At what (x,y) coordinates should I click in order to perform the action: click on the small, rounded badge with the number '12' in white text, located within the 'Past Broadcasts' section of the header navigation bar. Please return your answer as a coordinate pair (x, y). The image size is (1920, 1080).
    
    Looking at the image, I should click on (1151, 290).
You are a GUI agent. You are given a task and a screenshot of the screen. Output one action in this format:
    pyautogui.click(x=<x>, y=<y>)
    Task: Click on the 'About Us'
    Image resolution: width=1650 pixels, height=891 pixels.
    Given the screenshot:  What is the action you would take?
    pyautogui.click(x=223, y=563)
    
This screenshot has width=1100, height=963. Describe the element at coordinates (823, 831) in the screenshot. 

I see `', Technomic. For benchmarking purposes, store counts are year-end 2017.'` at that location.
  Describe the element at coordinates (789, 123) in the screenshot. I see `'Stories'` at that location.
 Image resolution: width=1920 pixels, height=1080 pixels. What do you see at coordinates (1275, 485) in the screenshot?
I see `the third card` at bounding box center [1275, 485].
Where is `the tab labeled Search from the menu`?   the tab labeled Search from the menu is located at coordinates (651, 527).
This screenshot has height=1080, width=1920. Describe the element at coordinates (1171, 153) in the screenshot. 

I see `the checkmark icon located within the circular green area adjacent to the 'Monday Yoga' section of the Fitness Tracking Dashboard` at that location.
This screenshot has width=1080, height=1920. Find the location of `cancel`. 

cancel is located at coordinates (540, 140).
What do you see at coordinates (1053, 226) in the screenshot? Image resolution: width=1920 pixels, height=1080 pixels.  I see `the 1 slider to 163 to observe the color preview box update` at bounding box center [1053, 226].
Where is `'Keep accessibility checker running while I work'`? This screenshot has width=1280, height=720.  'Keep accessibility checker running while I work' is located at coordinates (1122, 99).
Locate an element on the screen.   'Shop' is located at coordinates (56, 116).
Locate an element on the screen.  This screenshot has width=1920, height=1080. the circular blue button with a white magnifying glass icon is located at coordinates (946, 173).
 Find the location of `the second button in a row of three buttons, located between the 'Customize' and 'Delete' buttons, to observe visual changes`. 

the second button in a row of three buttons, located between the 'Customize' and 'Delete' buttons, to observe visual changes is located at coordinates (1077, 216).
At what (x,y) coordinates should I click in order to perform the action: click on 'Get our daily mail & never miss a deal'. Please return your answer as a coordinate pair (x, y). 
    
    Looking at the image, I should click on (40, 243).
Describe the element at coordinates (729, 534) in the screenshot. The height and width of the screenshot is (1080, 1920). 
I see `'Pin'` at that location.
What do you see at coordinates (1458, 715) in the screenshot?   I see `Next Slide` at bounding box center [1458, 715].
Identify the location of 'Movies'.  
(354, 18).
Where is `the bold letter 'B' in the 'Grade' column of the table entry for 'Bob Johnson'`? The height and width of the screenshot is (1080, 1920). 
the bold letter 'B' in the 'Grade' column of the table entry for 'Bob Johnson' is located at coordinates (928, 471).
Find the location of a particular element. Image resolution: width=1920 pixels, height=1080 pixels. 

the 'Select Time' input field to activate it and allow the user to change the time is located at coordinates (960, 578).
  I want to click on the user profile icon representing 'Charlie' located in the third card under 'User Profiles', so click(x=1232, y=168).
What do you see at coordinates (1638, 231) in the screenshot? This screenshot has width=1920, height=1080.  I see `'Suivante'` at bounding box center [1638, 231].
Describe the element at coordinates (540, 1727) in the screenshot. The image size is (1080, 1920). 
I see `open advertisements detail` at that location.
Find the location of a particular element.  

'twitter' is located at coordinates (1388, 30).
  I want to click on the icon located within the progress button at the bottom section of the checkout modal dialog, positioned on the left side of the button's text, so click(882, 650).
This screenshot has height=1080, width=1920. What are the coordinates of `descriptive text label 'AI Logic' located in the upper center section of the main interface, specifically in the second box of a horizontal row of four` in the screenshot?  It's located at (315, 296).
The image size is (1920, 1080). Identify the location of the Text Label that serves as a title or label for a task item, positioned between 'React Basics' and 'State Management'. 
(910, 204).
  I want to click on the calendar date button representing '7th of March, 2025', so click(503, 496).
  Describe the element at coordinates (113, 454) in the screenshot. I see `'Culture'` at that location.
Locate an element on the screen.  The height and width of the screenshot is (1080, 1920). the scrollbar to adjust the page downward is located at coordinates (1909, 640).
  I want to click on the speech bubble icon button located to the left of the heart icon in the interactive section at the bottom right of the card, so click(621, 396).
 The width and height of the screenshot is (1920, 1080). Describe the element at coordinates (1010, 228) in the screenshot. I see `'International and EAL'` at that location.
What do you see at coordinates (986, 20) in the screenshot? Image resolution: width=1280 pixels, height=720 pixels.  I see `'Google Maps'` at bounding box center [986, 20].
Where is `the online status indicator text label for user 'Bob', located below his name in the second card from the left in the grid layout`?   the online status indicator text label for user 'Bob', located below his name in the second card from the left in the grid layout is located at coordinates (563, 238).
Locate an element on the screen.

● What this task involves: Copy every one of the entries above word for word, without changing anything.

● Answer:
At what (x,y) coordinates should I click in order to perform the action: click on the small, rounded badge with the number '12' in white text, located within the 'Past Broadcasts' section of the header navigation bar. Please return your answer as a coordinate pair (x, y). The image size is (1920, 1080).
    
    Looking at the image, I should click on (1151, 290).
You are a GUI agent. You are given a task and a screenshot of the screen. Output one action in this format:
    pyautogui.click(x=<x>, y=<y>)
    Task: Click on the 'About Us'
    Image resolution: width=1650 pixels, height=891 pixels.
    Given the screenshot:  What is the action you would take?
    pyautogui.click(x=223, y=563)
    
This screenshot has width=1100, height=963. Describe the element at coordinates (823, 831) in the screenshot. 

I see `', Technomic. For benchmarking purposes, store counts are year-end 2017.'` at that location.
  Describe the element at coordinates (789, 123) in the screenshot. I see `'Stories'` at that location.
 Image resolution: width=1920 pixels, height=1080 pixels. What do you see at coordinates (1275, 485) in the screenshot?
I see `the third card` at bounding box center [1275, 485].
Where is `the tab labeled Search from the menu`?   the tab labeled Search from the menu is located at coordinates (651, 527).
This screenshot has height=1080, width=1920. Describe the element at coordinates (1171, 153) in the screenshot. 

I see `the checkmark icon located within the circular green area adjacent to the 'Monday Yoga' section of the Fitness Tracking Dashboard` at that location.
This screenshot has width=1080, height=1920. Find the location of `cancel`. 

cancel is located at coordinates (540, 140).
What do you see at coordinates (1053, 226) in the screenshot? Image resolution: width=1920 pixels, height=1080 pixels.  I see `the 1 slider to 163 to observe the color preview box update` at bounding box center [1053, 226].
Where is `'Keep accessibility checker running while I work'`? This screenshot has width=1280, height=720.  'Keep accessibility checker running while I work' is located at coordinates (1122, 99).
Locate an element on the screen.   'Shop' is located at coordinates (56, 116).
Locate an element on the screen.  This screenshot has width=1920, height=1080. the circular blue button with a white magnifying glass icon is located at coordinates (946, 173).
 Find the location of `the second button in a row of three buttons, located between the 'Customize' and 'Delete' buttons, to observe visual changes`. 

the second button in a row of three buttons, located between the 'Customize' and 'Delete' buttons, to observe visual changes is located at coordinates (1077, 216).
At what (x,y) coordinates should I click in order to perform the action: click on 'Get our daily mail & never miss a deal'. Please return your answer as a coordinate pair (x, y). 
    
    Looking at the image, I should click on (40, 243).
Describe the element at coordinates (729, 534) in the screenshot. The height and width of the screenshot is (1080, 1920). 
I see `'Pin'` at that location.
What do you see at coordinates (1458, 715) in the screenshot?   I see `Next Slide` at bounding box center [1458, 715].
Identify the location of 'Movies'.  
(354, 18).
Where is `the bold letter 'B' in the 'Grade' column of the table entry for 'Bob Johnson'`? The height and width of the screenshot is (1080, 1920). 
the bold letter 'B' in the 'Grade' column of the table entry for 'Bob Johnson' is located at coordinates (928, 471).
Find the location of a particular element. Image resolution: width=1920 pixels, height=1080 pixels. 

the 'Select Time' input field to activate it and allow the user to change the time is located at coordinates (960, 578).
  I want to click on the user profile icon representing 'Charlie' located in the third card under 'User Profiles', so click(x=1232, y=168).
What do you see at coordinates (1638, 231) in the screenshot? This screenshot has width=1920, height=1080.  I see `'Suivante'` at bounding box center [1638, 231].
Describe the element at coordinates (540, 1727) in the screenshot. The image size is (1080, 1920). 
I see `open advertisements detail` at that location.
Find the location of a particular element.  

'twitter' is located at coordinates (1388, 30).
  I want to click on the icon located within the progress button at the bottom section of the checkout modal dialog, positioned on the left side of the button's text, so click(882, 650).
This screenshot has height=1080, width=1920. What are the coordinates of `descriptive text label 'AI Logic' located in the upper center section of the main interface, specifically in the second box of a horizontal row of four` in the screenshot?  It's located at (315, 296).
The image size is (1920, 1080). Identify the location of the Text Label that serves as a title or label for a task item, positioned between 'React Basics' and 'State Management'. 
(910, 204).
  I want to click on the calendar date button representing '7th of March, 2025', so click(503, 496).
  Describe the element at coordinates (113, 454) in the screenshot. I see `'Culture'` at that location.
Locate an element on the screen.  The height and width of the screenshot is (1080, 1920). the scrollbar to adjust the page downward is located at coordinates (1909, 640).
  I want to click on the speech bubble icon button located to the left of the heart icon in the interactive section at the bottom right of the card, so click(621, 396).
 The width and height of the screenshot is (1920, 1080). Describe the element at coordinates (1010, 228) in the screenshot. I see `'International and EAL'` at that location.
What do you see at coordinates (986, 20) in the screenshot? Image resolution: width=1280 pixels, height=720 pixels.  I see `'Google Maps'` at bounding box center [986, 20].
Where is `the online status indicator text label for user 'Bob', located below his name in the second card from the left in the grid layout`?   the online status indicator text label for user 'Bob', located below his name in the second card from the left in the grid layout is located at coordinates (563, 238).
Locate an element on the screen.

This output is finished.